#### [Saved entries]

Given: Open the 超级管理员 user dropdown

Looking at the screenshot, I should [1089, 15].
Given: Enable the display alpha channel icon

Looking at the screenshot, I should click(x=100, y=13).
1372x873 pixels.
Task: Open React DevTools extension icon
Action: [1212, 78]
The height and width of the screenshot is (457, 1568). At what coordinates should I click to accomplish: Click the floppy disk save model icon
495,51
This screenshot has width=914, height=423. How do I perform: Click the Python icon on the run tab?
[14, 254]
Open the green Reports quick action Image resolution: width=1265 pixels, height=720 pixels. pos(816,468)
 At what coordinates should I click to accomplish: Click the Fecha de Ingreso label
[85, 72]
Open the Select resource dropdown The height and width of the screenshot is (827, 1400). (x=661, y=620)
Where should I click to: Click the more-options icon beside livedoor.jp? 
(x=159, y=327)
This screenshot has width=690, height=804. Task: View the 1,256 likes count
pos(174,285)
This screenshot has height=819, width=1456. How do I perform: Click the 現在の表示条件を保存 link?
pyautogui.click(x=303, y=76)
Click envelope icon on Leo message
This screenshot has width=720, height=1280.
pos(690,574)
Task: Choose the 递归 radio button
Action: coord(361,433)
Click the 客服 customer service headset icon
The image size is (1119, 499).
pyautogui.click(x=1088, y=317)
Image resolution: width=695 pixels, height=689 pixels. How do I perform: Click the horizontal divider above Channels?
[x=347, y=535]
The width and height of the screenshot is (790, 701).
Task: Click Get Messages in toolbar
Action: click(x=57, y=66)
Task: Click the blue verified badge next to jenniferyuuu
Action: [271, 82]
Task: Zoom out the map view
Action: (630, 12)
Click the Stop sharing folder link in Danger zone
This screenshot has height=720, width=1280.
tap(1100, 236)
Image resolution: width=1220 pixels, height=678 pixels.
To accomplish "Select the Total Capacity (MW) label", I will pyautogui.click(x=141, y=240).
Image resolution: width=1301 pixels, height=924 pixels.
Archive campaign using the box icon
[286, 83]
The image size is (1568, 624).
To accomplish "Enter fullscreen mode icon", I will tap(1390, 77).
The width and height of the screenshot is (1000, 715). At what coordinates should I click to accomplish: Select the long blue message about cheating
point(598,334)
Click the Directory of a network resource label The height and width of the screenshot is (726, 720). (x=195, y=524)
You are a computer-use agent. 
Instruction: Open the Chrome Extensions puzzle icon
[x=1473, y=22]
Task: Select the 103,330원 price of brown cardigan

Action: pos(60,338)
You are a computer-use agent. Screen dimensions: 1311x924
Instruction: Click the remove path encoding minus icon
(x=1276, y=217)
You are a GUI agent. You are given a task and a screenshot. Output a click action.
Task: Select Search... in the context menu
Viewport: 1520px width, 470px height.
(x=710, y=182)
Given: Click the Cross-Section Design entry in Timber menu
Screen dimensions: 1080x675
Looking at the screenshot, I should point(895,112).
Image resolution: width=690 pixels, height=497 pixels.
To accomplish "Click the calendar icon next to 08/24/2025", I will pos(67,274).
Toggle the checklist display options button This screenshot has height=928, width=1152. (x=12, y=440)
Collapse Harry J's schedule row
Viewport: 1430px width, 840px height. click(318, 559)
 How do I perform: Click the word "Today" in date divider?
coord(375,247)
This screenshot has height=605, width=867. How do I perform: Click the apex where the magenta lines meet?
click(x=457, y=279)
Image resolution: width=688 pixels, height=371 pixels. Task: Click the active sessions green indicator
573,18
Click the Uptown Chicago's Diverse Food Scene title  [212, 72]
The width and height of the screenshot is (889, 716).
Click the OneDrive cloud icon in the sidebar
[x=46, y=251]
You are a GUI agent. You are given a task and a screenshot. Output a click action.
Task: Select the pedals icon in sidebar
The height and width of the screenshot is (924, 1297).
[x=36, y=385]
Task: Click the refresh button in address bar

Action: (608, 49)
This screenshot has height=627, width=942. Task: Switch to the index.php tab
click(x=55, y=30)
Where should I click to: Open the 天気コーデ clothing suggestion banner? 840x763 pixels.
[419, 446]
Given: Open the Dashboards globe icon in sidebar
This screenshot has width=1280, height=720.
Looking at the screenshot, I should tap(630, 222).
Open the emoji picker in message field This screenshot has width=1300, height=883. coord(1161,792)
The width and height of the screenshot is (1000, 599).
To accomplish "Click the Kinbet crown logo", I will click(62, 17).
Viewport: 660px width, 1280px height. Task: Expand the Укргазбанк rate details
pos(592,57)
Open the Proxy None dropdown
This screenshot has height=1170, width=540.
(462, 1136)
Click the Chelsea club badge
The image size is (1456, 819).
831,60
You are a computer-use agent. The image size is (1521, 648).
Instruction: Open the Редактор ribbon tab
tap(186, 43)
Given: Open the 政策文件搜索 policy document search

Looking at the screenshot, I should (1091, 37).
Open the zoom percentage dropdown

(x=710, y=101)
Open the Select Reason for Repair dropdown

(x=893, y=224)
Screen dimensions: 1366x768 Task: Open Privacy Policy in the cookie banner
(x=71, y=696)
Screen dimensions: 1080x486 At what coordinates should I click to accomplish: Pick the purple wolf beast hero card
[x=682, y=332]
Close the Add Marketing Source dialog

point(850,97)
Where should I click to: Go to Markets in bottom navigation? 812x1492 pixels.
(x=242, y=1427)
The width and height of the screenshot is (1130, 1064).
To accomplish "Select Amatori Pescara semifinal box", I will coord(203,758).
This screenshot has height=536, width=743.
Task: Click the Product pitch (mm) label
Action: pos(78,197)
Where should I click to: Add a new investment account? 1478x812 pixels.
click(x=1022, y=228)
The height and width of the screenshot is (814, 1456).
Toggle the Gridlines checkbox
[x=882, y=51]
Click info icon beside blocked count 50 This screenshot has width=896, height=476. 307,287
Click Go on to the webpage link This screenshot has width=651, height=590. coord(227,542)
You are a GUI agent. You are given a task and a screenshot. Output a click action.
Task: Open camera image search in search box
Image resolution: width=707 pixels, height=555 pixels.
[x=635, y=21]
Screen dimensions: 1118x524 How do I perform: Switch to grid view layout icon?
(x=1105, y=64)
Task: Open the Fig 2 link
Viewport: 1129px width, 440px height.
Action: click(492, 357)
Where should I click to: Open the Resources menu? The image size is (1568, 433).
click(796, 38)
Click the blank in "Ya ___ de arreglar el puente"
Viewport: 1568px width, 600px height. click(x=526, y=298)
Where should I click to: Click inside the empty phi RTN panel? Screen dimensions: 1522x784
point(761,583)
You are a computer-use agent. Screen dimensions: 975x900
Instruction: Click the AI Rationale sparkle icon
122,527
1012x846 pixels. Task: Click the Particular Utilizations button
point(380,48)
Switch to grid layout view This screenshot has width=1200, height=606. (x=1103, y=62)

#### [Exercise description]
The records above are to be printed in full, exactly as they appear.

#### [Written response]
Given: Open the 超级管理员 user dropdown

Looking at the screenshot, I should [1089, 15].
Given: Enable the display alpha channel icon

Looking at the screenshot, I should click(x=100, y=13).
1372x873 pixels.
Task: Open React DevTools extension icon
Action: [1212, 78]
The height and width of the screenshot is (457, 1568). At what coordinates should I click to accomplish: Click the floppy disk save model icon
495,51
This screenshot has width=914, height=423. How do I perform: Click the Python icon on the run tab?
[14, 254]
Open the green Reports quick action Image resolution: width=1265 pixels, height=720 pixels. pos(816,468)
 At what coordinates should I click to accomplish: Click the Fecha de Ingreso label
[85, 72]
Open the Select resource dropdown The height and width of the screenshot is (827, 1400). (x=661, y=620)
Where should I click to: Click the more-options icon beside livedoor.jp? 
(x=159, y=327)
This screenshot has width=690, height=804. Task: View the 1,256 likes count
pos(174,285)
This screenshot has height=819, width=1456. How do I perform: Click the 現在の表示条件を保存 link?
pyautogui.click(x=303, y=76)
Click envelope icon on Leo message
This screenshot has width=720, height=1280.
pos(690,574)
Task: Choose the 递归 radio button
Action: coord(361,433)
Click the 客服 customer service headset icon
The image size is (1119, 499).
pyautogui.click(x=1088, y=317)
Image resolution: width=695 pixels, height=689 pixels. How do I perform: Click the horizontal divider above Channels?
[x=347, y=535]
The width and height of the screenshot is (790, 701).
Task: Click Get Messages in toolbar
Action: click(x=57, y=66)
Task: Click the blue verified badge next to jenniferyuuu
Action: [271, 82]
Task: Zoom out the map view
Action: (630, 12)
Click the Stop sharing folder link in Danger zone
This screenshot has height=720, width=1280.
tap(1100, 236)
Image resolution: width=1220 pixels, height=678 pixels.
To accomplish "Select the Total Capacity (MW) label", I will pyautogui.click(x=141, y=240).
Image resolution: width=1301 pixels, height=924 pixels.
Archive campaign using the box icon
[286, 83]
The image size is (1568, 624).
To accomplish "Enter fullscreen mode icon", I will tap(1390, 77).
The width and height of the screenshot is (1000, 715). At what coordinates should I click to accomplish: Select the long blue message about cheating
point(598,334)
Click the Directory of a network resource label The height and width of the screenshot is (726, 720). (x=195, y=524)
You are a computer-use agent. 
Instruction: Open the Chrome Extensions puzzle icon
[x=1473, y=22]
Task: Select the 103,330원 price of brown cardigan

Action: pos(60,338)
You are a computer-use agent. Screen dimensions: 1311x924
Instruction: Click the remove path encoding minus icon
(x=1276, y=217)
You are a GUI agent. You are given a task and a screenshot. Output a click action.
Task: Select Search... in the context menu
Viewport: 1520px width, 470px height.
(x=710, y=182)
Given: Click the Cross-Section Design entry in Timber menu
Screen dimensions: 1080x675
Looking at the screenshot, I should point(895,112).
Image resolution: width=690 pixels, height=497 pixels.
To accomplish "Click the calendar icon next to 08/24/2025", I will pos(67,274).
Toggle the checklist display options button This screenshot has height=928, width=1152. (x=12, y=440)
Collapse Harry J's schedule row
Viewport: 1430px width, 840px height. click(318, 559)
 How do I perform: Click the word "Today" in date divider?
coord(375,247)
This screenshot has height=605, width=867. How do I perform: Click the apex where the magenta lines meet?
click(x=457, y=279)
Image resolution: width=688 pixels, height=371 pixels. Task: Click the active sessions green indicator
573,18
Click the Uptown Chicago's Diverse Food Scene title  [212, 72]
The width and height of the screenshot is (889, 716).
Click the OneDrive cloud icon in the sidebar
[x=46, y=251]
You are a GUI agent. You are given a task and a screenshot. Output a click action.
Task: Select the pedals icon in sidebar
The height and width of the screenshot is (924, 1297).
[x=36, y=385]
Task: Click the refresh button in address bar

Action: (608, 49)
This screenshot has height=627, width=942. Task: Switch to the index.php tab
click(x=55, y=30)
Where should I click to: Open the 天気コーデ clothing suggestion banner? 840x763 pixels.
[419, 446]
Given: Open the Dashboards globe icon in sidebar
This screenshot has width=1280, height=720.
Looking at the screenshot, I should tap(630, 222).
Open the emoji picker in message field This screenshot has width=1300, height=883. coord(1161,792)
The width and height of the screenshot is (1000, 599).
To accomplish "Click the Kinbet crown logo", I will click(62, 17).
Viewport: 660px width, 1280px height. Task: Expand the Укргазбанк rate details
pos(592,57)
Open the Proxy None dropdown
This screenshot has height=1170, width=540.
(462, 1136)
Click the Chelsea club badge
The image size is (1456, 819).
831,60
You are a computer-use agent. The image size is (1521, 648).
Instruction: Open the Редактор ribbon tab
tap(186, 43)
Given: Open the 政策文件搜索 policy document search

Looking at the screenshot, I should (1091, 37).
Open the zoom percentage dropdown

(x=710, y=101)
Open the Select Reason for Repair dropdown

(x=893, y=224)
Screen dimensions: 1366x768 Task: Open Privacy Policy in the cookie banner
(x=71, y=696)
Screen dimensions: 1080x486 At what coordinates should I click to accomplish: Pick the purple wolf beast hero card
[x=682, y=332]
Close the Add Marketing Source dialog

point(850,97)
Where should I click to: Go to Markets in bottom navigation? 812x1492 pixels.
(x=242, y=1427)
The width and height of the screenshot is (1130, 1064).
To accomplish "Select Amatori Pescara semifinal box", I will coord(203,758).
This screenshot has height=536, width=743.
Task: Click the Product pitch (mm) label
Action: pos(78,197)
Where should I click to: Add a new investment account? 1478x812 pixels.
click(x=1022, y=228)
The height and width of the screenshot is (814, 1456).
Toggle the Gridlines checkbox
[x=882, y=51]
Click info icon beside blocked count 50 This screenshot has width=896, height=476. 307,287
Click Go on to the webpage link This screenshot has width=651, height=590. coord(227,542)
You are a GUI agent. You are given a task and a screenshot. Output a click action.
Task: Open camera image search in search box
Image resolution: width=707 pixels, height=555 pixels.
[x=635, y=21]
Screen dimensions: 1118x524 How do I perform: Switch to grid view layout icon?
(x=1105, y=64)
Task: Open the Fig 2 link
Viewport: 1129px width, 440px height.
Action: click(492, 357)
Where should I click to: Open the Resources menu? The image size is (1568, 433).
click(796, 38)
Click the blank in "Ya ___ de arreglar el puente"
Viewport: 1568px width, 600px height. click(x=526, y=298)
Where should I click to: Click inside the empty phi RTN panel? Screen dimensions: 1522x784
point(761,583)
You are a computer-use agent. Screen dimensions: 975x900
Instruction: Click the AI Rationale sparkle icon
122,527
1012x846 pixels. Task: Click the Particular Utilizations button
point(380,48)
Switch to grid layout view This screenshot has width=1200, height=606. (x=1103, y=62)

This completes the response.